Vereadora sugere que prefeitura transforme auxílio em renda emergencial

    Motivo da proposta, de acordo com a vereadora Aladilce Souza, é que as pessoas têm se fragilizado cada vez mais desde o início da pandemia

    Foto: Reprodução/CMS

    A vereadora Aladilce Souza (PCdoB) sugeriu que a prefeitura transforme o auxílio emergencial ‘Salvador por Todos’ em renda emergencial para a população em situação de vulnerabilidade social. O motivo, de acordo com a comunista, é que as pessoas têm se fragilizado cada vez mais desde o início da pandemia, em março.

    “O desemprego aumentou, nós temos em Salvador grande parte da população que vive do comércio informal, e o movimento não está acontecendo. As pessoas continuam precisando dessa renda pra sobreviver. Sem falar naquelas que perderam parentes, ficaram mais sofridas”, enumera Aladilce.

    A capital baiana já acumula 47.195 casos da Covid-19, dos quais 1.581 evoluíram para óbito. O auxílio emergencial, vigente por lei municipal, começou a ser pago em abril e segue até julho.

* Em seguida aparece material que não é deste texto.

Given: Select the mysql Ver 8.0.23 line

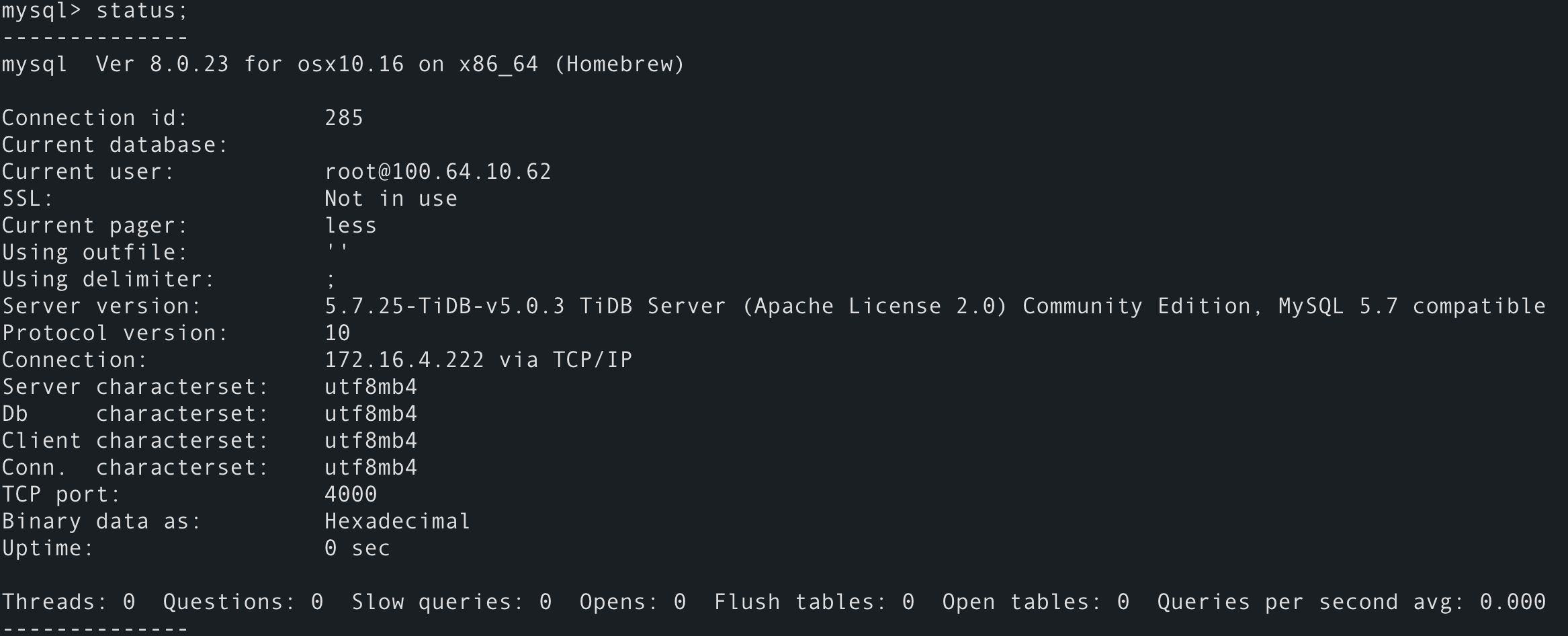Looking at the screenshot, I should pos(343,65).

    Na avaliação de Aladilce, transformar o benefício em renda emergencial permitiria atender a todos aqueles que estão em situação de vulnerabilidade até que se tenha algum tipo de segurança. Ainda que não haja uma proposição de período para pagamento da renda, a prefeitura poderia elencar critérios que parametrizem o benefício e aliar a outras políticas públicas, como investimento em educação, na economia e na geração de empregos.

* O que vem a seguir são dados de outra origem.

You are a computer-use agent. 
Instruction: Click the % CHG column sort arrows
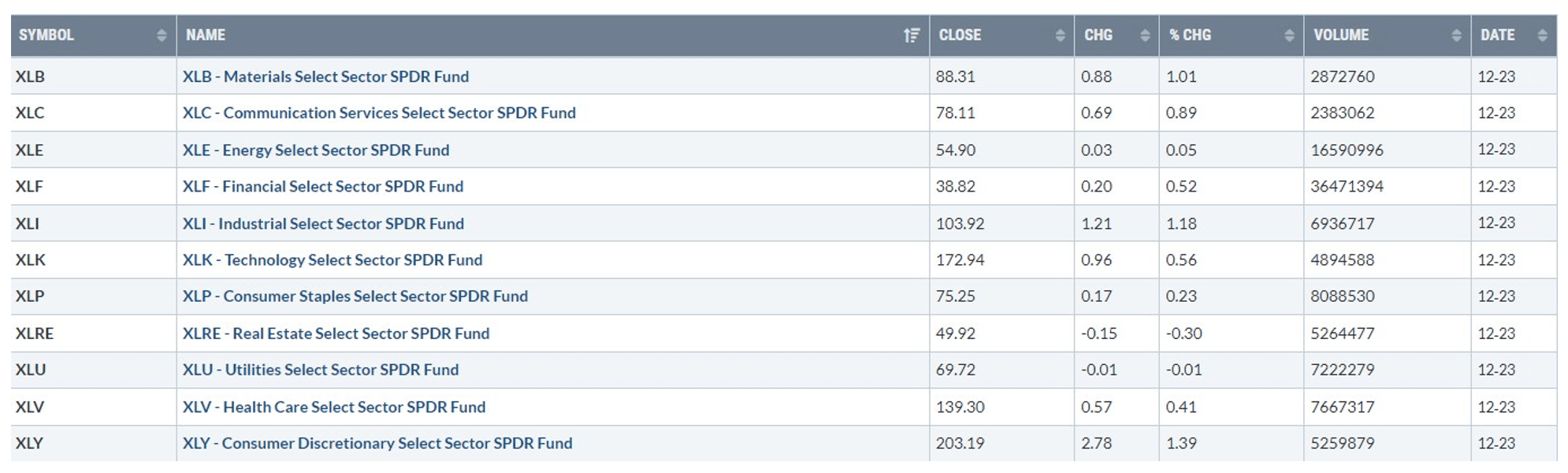(x=1289, y=35)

    “Mas enquanto tiver gente pela rua, pelas sinaleiras, gente em situação de vulnerabilidade, tem que ter alguma renda pra essas pessoas não morrerem ou virarem bandidos. Essa questão de ‘enquanto durar a vulnerabilidade’ é relativa, depende da realidade. Tem que ir analisando. Tem indicadores que vão mostrando se melhorou ou não”, acrescenta.

    A vereadora lembra que aumentar leitos de UTI para retomada da atividade econômica na cidade não é suficiente. É preciso dar proteção social às pessoas até mesmo para garantir condições de prevenção a doenças. Neste caso, Aladilce cita o acesso à alimentação como reforço da imunidade.

    “Se as pessoas têm o mínimo de condição de se alimentar, estão reforçando a imunidade e evitando contrair doença facilmente. Ou, se contrair, não morrer”, argumenta.